(EXERCISE INPUT begins)

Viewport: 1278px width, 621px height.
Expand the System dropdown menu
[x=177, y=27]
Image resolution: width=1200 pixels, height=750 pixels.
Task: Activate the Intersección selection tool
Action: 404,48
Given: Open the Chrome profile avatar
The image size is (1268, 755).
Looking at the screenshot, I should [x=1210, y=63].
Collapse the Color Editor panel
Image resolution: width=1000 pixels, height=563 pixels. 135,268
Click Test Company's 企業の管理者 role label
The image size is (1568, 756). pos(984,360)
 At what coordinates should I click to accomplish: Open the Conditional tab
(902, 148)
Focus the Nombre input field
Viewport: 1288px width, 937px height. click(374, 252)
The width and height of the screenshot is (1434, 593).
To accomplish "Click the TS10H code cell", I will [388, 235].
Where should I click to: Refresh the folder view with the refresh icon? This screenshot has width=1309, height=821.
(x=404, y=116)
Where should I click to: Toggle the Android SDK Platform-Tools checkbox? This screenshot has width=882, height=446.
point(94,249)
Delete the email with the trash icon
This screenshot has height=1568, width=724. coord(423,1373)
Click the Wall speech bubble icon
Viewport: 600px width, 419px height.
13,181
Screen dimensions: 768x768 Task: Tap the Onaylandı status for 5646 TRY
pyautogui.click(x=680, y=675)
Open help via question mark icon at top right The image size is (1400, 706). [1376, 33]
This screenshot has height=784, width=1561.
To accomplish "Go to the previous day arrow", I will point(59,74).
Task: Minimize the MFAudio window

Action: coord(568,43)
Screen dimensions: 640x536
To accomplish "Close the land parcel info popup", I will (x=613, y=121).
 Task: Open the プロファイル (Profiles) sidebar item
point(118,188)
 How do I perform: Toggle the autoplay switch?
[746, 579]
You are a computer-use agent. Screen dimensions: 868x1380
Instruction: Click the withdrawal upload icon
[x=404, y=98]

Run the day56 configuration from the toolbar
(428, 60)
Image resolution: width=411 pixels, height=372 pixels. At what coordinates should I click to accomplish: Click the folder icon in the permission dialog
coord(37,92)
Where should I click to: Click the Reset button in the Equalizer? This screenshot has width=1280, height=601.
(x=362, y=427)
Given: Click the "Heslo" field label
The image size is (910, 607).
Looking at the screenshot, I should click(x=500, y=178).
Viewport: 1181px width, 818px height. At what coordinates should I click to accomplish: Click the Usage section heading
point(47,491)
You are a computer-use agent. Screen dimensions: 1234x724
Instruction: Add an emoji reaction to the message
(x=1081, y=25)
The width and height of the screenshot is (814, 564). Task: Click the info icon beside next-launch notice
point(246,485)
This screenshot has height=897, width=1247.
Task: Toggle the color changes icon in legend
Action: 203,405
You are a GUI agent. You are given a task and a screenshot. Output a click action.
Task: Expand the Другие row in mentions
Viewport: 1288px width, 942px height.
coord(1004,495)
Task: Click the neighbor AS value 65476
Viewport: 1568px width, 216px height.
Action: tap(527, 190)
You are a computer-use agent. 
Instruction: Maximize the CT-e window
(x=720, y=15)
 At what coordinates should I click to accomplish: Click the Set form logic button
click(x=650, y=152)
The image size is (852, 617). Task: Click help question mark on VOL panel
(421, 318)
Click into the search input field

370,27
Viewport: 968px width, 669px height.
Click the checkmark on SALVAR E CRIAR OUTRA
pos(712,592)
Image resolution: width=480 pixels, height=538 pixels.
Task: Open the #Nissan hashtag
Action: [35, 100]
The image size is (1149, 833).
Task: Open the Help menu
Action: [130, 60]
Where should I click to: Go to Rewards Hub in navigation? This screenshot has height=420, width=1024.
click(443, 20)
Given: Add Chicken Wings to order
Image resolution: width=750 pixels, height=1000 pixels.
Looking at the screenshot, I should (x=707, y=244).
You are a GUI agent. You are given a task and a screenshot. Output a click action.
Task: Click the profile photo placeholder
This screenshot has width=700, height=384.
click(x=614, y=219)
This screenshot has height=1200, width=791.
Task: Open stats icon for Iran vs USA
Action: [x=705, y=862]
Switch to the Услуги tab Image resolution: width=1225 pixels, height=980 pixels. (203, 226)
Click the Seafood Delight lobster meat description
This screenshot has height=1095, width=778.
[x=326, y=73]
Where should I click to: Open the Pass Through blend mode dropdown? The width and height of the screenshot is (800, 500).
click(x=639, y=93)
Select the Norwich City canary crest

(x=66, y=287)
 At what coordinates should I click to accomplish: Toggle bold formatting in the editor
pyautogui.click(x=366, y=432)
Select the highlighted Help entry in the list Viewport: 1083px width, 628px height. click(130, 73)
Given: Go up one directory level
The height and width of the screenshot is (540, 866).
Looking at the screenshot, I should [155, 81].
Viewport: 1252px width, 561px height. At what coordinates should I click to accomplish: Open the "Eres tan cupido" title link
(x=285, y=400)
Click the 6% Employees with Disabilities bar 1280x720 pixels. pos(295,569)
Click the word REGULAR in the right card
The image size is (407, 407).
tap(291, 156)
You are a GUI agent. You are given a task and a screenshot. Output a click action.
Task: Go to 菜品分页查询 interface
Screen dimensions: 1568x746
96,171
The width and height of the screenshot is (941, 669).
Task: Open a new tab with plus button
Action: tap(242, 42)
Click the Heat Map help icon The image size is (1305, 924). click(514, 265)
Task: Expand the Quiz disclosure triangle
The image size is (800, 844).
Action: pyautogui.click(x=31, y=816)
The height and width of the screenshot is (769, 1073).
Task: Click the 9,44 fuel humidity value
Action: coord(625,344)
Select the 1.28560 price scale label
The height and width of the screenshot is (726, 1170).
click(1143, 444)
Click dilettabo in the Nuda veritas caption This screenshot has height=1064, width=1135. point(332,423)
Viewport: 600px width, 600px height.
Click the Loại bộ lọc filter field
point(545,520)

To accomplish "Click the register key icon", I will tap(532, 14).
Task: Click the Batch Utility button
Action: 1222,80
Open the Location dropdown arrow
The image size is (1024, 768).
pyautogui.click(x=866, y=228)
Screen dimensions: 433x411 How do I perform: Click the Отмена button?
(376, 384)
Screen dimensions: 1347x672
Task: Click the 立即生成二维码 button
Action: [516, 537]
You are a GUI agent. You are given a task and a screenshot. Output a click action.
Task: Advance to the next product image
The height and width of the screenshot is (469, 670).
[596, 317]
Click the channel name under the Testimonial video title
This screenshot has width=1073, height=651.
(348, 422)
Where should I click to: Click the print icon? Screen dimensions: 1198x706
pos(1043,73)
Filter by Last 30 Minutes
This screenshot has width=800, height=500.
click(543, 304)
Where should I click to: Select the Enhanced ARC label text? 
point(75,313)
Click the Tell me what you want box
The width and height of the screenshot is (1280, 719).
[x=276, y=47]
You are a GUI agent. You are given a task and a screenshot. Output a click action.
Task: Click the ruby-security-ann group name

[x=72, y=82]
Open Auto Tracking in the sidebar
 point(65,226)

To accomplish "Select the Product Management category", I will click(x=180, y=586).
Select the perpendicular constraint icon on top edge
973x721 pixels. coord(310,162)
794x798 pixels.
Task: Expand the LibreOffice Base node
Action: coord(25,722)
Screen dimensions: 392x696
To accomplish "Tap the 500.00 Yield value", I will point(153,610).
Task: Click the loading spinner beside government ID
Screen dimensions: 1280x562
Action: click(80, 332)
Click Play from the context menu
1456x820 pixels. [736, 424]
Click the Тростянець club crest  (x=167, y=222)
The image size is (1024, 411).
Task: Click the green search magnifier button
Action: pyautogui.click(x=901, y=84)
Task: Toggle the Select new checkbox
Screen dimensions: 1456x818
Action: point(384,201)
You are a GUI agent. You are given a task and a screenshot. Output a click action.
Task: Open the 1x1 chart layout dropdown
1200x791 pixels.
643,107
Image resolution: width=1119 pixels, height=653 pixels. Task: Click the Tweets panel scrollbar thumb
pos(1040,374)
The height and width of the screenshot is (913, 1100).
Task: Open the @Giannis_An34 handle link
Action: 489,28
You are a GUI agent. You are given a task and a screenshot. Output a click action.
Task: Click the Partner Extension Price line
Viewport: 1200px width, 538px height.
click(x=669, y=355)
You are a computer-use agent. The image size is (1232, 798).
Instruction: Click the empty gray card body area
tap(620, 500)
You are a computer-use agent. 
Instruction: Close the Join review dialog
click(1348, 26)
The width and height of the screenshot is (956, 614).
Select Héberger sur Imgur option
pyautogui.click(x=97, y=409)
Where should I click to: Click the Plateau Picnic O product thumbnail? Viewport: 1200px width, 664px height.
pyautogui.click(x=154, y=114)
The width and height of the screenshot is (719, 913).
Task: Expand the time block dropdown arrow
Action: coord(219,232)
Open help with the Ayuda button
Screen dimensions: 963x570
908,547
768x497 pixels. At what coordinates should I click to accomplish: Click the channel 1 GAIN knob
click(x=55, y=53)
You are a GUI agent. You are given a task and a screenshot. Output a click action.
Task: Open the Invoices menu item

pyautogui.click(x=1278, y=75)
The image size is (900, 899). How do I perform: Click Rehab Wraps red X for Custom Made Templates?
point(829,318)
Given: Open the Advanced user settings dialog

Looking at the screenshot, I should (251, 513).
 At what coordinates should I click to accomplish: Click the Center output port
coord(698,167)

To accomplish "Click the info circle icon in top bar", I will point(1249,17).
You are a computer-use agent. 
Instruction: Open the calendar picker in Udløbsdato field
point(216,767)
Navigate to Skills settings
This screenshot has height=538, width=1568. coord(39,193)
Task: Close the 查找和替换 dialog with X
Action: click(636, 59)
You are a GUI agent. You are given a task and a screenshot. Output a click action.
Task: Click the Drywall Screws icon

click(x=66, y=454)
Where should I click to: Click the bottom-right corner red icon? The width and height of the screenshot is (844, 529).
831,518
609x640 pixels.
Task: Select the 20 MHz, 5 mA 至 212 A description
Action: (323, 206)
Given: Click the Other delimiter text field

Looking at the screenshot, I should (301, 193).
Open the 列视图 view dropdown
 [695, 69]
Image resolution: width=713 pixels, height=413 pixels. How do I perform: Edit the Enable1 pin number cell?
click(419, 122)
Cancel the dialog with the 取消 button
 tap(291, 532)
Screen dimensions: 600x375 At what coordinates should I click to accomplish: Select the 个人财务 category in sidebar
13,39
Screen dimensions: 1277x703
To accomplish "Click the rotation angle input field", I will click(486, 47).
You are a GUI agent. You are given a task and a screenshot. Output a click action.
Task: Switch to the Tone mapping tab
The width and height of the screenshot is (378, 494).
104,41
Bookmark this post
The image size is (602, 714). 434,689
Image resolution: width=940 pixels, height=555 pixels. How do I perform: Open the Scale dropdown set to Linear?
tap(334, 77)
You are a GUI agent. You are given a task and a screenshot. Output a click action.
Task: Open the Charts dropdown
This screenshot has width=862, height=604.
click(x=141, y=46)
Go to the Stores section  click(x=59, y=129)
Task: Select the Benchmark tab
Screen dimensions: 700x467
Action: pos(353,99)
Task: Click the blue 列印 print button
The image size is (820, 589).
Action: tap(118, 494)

(EXERCISE INPUT ends)

◆ REQUIRED ACTION ◆
In the material above, find the line containing "Where should I click to: Go" and the line containing "Task: Expand the Quiz disclosure triangle", then write out exactly those two lines and every line between them, and nothing more.

◆ RESULT OF THE TASK ◆
Where should I click to: Go to Rewards Hub in navigation? This screenshot has height=420, width=1024.
click(443, 20)
Given: Add Chicken Wings to order
Image resolution: width=750 pixels, height=1000 pixels.
Looking at the screenshot, I should (x=707, y=244).
You are a GUI agent. You are given a task and a screenshot. Output a click action.
Task: Click the profile photo placeholder
This screenshot has width=700, height=384.
click(x=614, y=219)
This screenshot has height=1200, width=791.
Task: Open stats icon for Iran vs USA
Action: [x=705, y=862]
Switch to the Услуги tab Image resolution: width=1225 pixels, height=980 pixels. (203, 226)
Click the Seafood Delight lobster meat description
This screenshot has height=1095, width=778.
[x=326, y=73]
Where should I click to: Open the Pass Through blend mode dropdown? The width and height of the screenshot is (800, 500).
click(x=639, y=93)
Select the Norwich City canary crest

(x=66, y=287)
 At what coordinates should I click to accomplish: Toggle bold formatting in the editor
pyautogui.click(x=366, y=432)
Select the highlighted Help entry in the list Viewport: 1083px width, 628px height. click(130, 73)
Given: Go up one directory level
The height and width of the screenshot is (540, 866).
Looking at the screenshot, I should [155, 81].
Viewport: 1252px width, 561px height. At what coordinates should I click to accomplish: Open the "Eres tan cupido" title link
(x=285, y=400)
Click the 6% Employees with Disabilities bar 1280x720 pixels. pos(295,569)
Click the word REGULAR in the right card
The image size is (407, 407).
tap(291, 156)
You are a GUI agent. You are given a task and a screenshot. Output a click action.
Task: Go to 菜品分页查询 interface
Screen dimensions: 1568x746
96,171
The width and height of the screenshot is (941, 669).
Task: Open a new tab with plus button
Action: tap(242, 42)
Click the Heat Map help icon The image size is (1305, 924). click(514, 265)
Task: Expand the Quiz disclosure triangle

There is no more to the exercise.